Cannon: Reagan went along with the blacklist. Now, I don't think this is, I don't think he descended the moral depths or anything. He did what most people did and he did it somewhat more reluctantly and somewhat more slowly than most of them. But the fact is, is that the blacklist is a blemish.
Narrator: Reagan had discovered his first political passion -- anti-Communism. He paid a high price for his obsession.
Cannon: Reagan came home and was told, this is over. The marriage is over. And that he was totally stunned by it, that he was, it was like he was hit by a ton of bricks and it was a very, very hard thing for him to accept or get over.
Narrator: "Perhaps I should have let someone else save the world," he later wrote, "and ... saved my own home."

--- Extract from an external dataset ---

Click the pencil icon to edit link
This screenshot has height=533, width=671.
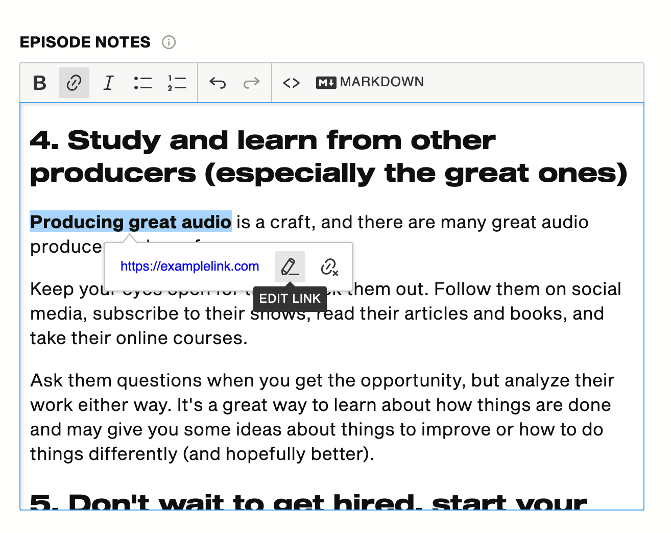point(290,267)
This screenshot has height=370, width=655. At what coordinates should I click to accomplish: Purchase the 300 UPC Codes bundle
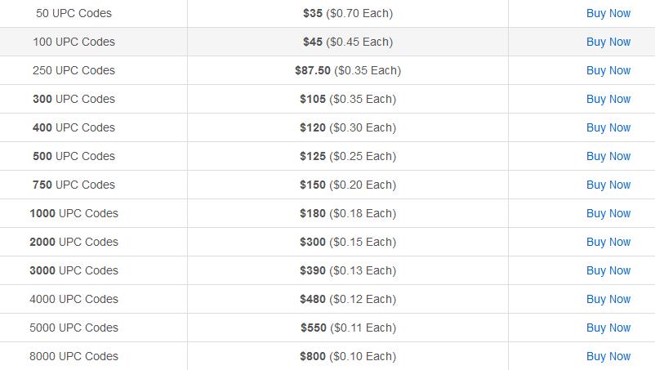click(x=608, y=99)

Morris: Reagan was in deep depression. He'd lost his wife, he breaks his leg in an amateur baseball game and is hospitalized for most of 1949. And by the time he hobbled out of the hospital on crutches he was a changed man. And I remember him saying once over dinner telling the story of that awful year. "And then along came Nancy Davis and saved my soul."
Narrator: When Ronald Reagan met Nancy Davis she was a young actress under contract at MGM. Wealthy and socially well connected, she shared with Ronald the experience of an insecure childhood. Abandoned by her father, Nancy was left in the care of an aunt while her mother, actress Edith Lucket toured the country. Nancy was eight when Edith married a prominent Chicago neurosurgeon, Loyal Davis. Almost overnight, she entered a world of privilege.

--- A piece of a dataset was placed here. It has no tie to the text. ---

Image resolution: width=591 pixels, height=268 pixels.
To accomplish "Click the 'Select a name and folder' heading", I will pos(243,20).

In 1949 when she was mistakenly included on a list of Hollywood Communists, Nancy sought Ronald Reagan's help to clear her name. They were married in a private ceremony in 1952. Seven months later, Patti was born.
Patti Davis, Daughter: My parents have about as close a relationship as I've ever seen anyone have. They really, sort of, complete the complete each other. They're kind of two halves of a circle.
Ron Reagan: He's a guy who is almost impossible to dislike. Who always thinks the best of people. Can't believe that anybody who's, you know, ever met him, would ever want to do anything bad to him, ah, would ever want to go behind his back, would ever want to stab him in the back. Um, that's just not within his realm of... of thinking. He just can't conceive of it. Nancy on the other hand is ... is far more cunning about that sort of stuff. Ah, she has no trouble understanding stabbing in the back.
Stuart Spencer, Senior Political Adviser: The best way to describe their relationship politically was that you know he was the CEO, he was the boss, and she was the Personnel Director. As they went through life it was always Nancy had to take a look at you. She'd research you. She'd find out about you so she spent all of her time looking for people that would serve her man well.
Narrator: With Nancy as his partner, Reagan resumed his life. As president of the Screen Actor's Guild he earned a reputation as a tough and skillful negotiator battling studios and producers. But as an actor, he was failing.
In the early fifties he was cast in unmemorable roles; in unmemorable films like Cattle Queen of Montana; opposite a chimpanzee in Bedtime for Bonzo; Hellcats of the Navy -- with Nancy -- was a flop.
Maureen Reagan, Daughter: It was a very bad time, he was about as low as he could get at that point. He just couldn't. He couldn't understand why a career that he loved so much and felt that he had been good to and at was slipping through his fingers.
Narrator: Reagan took a job at the Last Frontier Hotel in Las Vegas, singing and dancing in a third rate vaudeville show.
Nancy Reagan: He rolled with it, but it hurt, of course, when the... when the career dried up, of course it hurt, it would anybody. But he again... he'd get back to the deep belief that everything happens for a reason.
And that whatever happened to him there was a reason for it.